Data extract section start

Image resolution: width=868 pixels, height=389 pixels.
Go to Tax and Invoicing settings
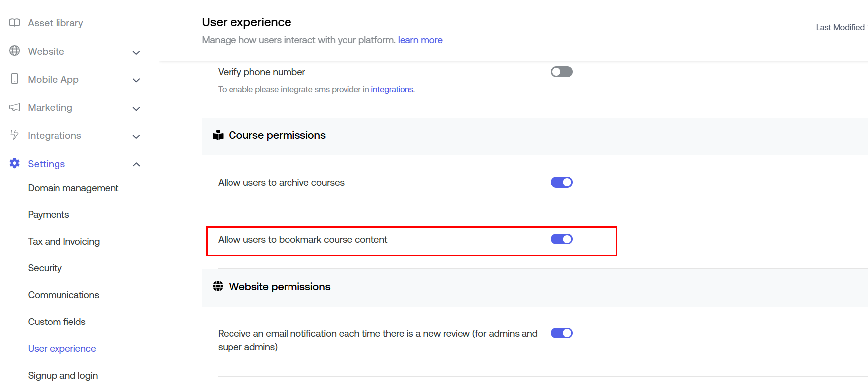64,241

Data extract section end
Data extract section start

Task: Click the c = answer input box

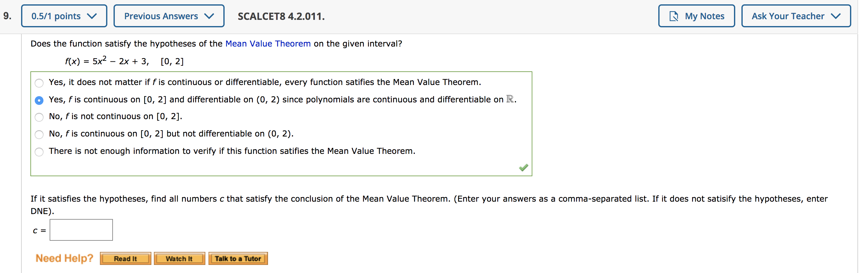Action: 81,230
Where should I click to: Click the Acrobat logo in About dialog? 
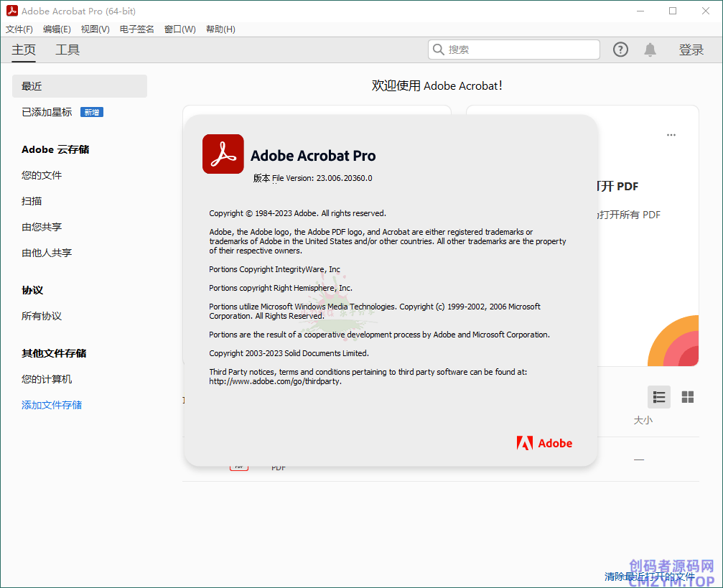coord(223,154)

Data extract section end
Data extract section start

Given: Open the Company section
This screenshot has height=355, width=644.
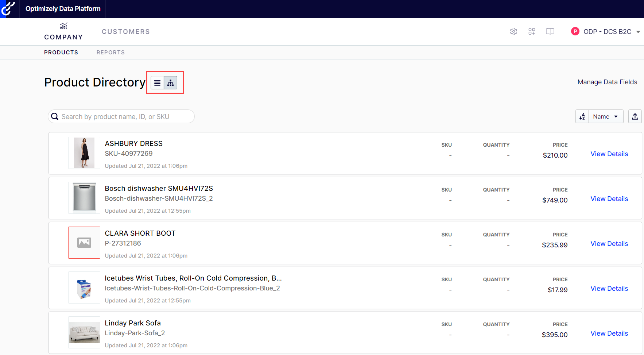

Data extract section end

[What you have to do] Every line in the listing that holds the string "height" should be copied out.

[Answer box]
Image resolution: width=868 pixels, height=389 pixels.
This screenshot has height=355, width=644.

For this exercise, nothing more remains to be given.